Il faudra peut-être du temps pour que des découvertes importantes se retrouvent dans le milieu clinique, car il faut d'autres recherches. Toutefois, HapMap est un outil qui aidera les chercheurs partout dans le monde à accélérer considérablement le processus.

ASPECTS ETHIQUES AU COUR DU PROJET

Les chercheurs ont produit HapMap en utilisant l'ADN d'échantillons sanguins provenant de 269 bénévoles de régions géographiques très diversifiées : des Yorubas d'Ibadan, au Nigeria; des Japonais de Tokyo, des Chinois Han de Beijing et des résidants de l'Utah dont les ancêtres provenaient d'Europe du Nord et d'Europe occidentale. Aucun renseignement médical ou personnel permettant d'identifier les donneurs n'a été recueilli auprès de ces derniers. Les échantillons sont cependant identifiés par population dans lesquelles ils ont été recueillis.

"Nous nous sommes attentivement veillé à ce que le projet se fasse de manière aussi éthique et transparente que possible. En nous fondant sur le précédent créé par le Projet du génome humain, nous avons soupesé les répercussions éthiques, juridiques et sociales de cette recherche dès le début, a dit Mme Bartha M. Knoppers, Ph.D., LL.B. de l'Université de Montréal.
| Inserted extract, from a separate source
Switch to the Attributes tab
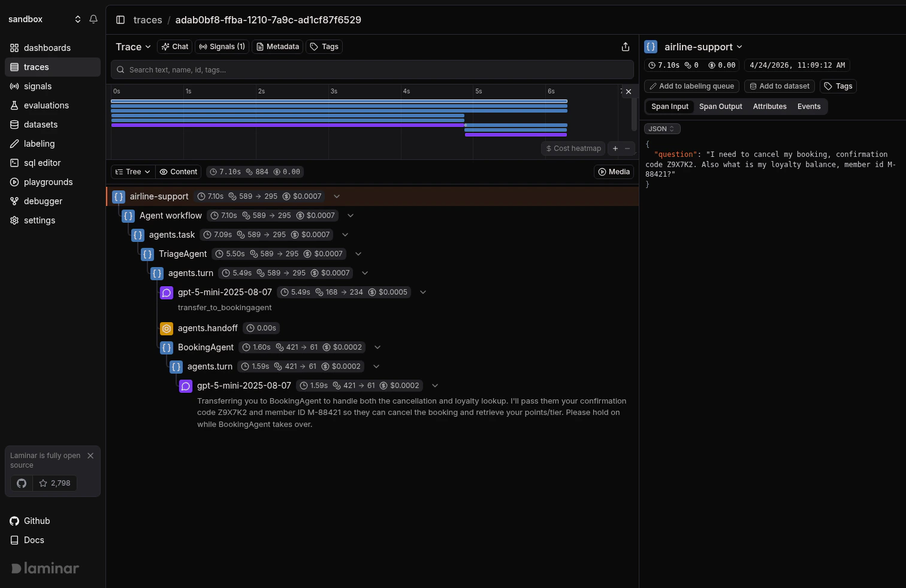 point(769,106)
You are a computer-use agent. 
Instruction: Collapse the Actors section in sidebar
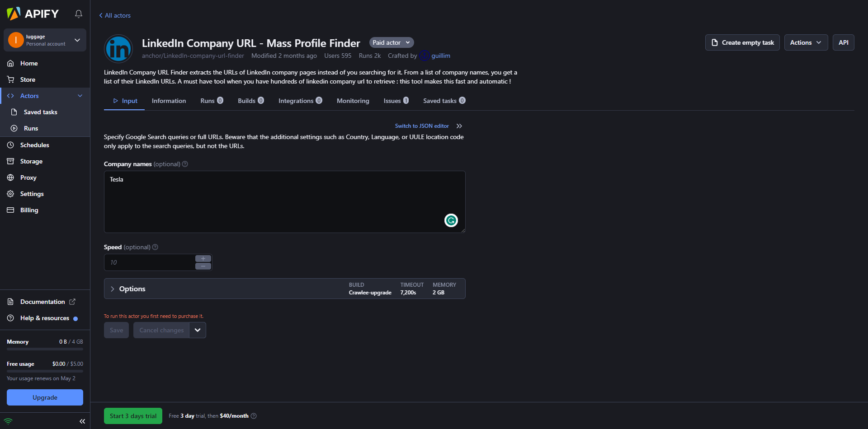(80, 96)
Nous avons, par exemple, élaboré une stratégie très rigoureuse d'engagement et d'échantillonnage auprès des collectivités pour que les participants de tous les différents groupes démographiques puissent donner un consentement complet et éclairé. Nous savons cependant que notre travail est loin d'être terminé et nous restons prêts à examiner les questions éthiques, juridiques et sociales qui pourraient survenir dans l'avenir."

Comme dans le cas des données produites par le Projet du génome humain, les données de HapMap sont rapidement et librement mises à la disposition des chercheurs dans des bases de données publiques. Les chercheurs peuvent y avoir accès par le HapMap Data Coordination Center (www.hapmap.org), la DBSNP du National Center for Biotechnology Information financé par les NIH (http://www.ncbi.nlm.nih.gov/SNP/index.html) et la base de données JSNP du Japon (http://snp.ims.u-tokyo.ac.jp/).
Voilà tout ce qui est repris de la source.